En lo que constituye la primera valoración “oficial” y
publica, el secretario general del Partido del progreso y Socialismo” (PPS) ha
revelado lo que todo el mundo saber pero nadie denuncia.
Entre muchas otras incongruencias denunciadas por Nabil Benabdellah
figura “la mano secreta que trata de manipular y dirigir a algunos partidos políticos”.
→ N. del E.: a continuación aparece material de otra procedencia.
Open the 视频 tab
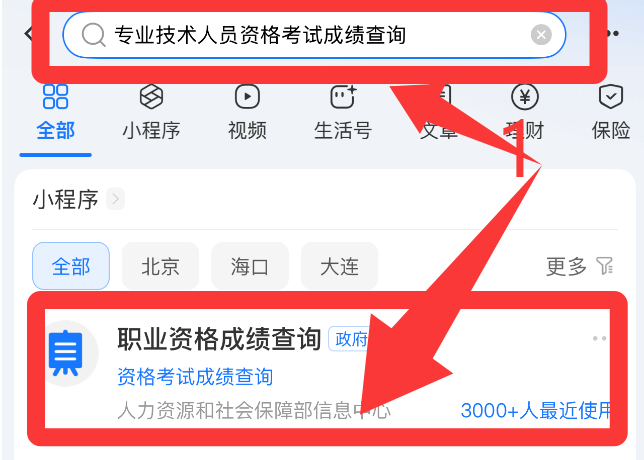The height and width of the screenshot is (460, 644). tap(247, 112)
Grave…muy grave. La mayoría de los marroquíes crecíamos
que esto formaba parte ya de un pasado, además de triste y doloroso, remoto. Pero,
de ser así, no exageraríamos di dijéramos que en Marruecos nada ha cambiado o
por lo menos realmente. Nombres, métodos y maneras de proceder.
Poco…muy poco.
La duda de Benabdelah que puede conducir a la certeza y a
la convicción concierne, no solamente a él o a los políticos, sino a todos los marroquíes
porque en este caso por más que votemos a “este”, en la cartografía saldrá
“aquél”. Sino ¿Cómo, no concebir, sino explicar o comprender que un partido que
saca y de lejos el mayor numero de votos y de escaños se encuentre entre los
colistas en la clasificación de las presidencias de las regionales que acaba de
conocer el país?
Servidor entiende que, antes de generalizar la evaluación,
se trata de un problema que el jefe del partido ganador de los comicios debe
explicar a los marroquíes porque a falta de lo cual seria acusado de, por un
lado, encubrir la impostura política en el país y de, sino conspiración contra
la voluntad popular, por lo menos complot del silencio. Y en ambos casos es
pasible de un voto de sanción en los próximos comicios.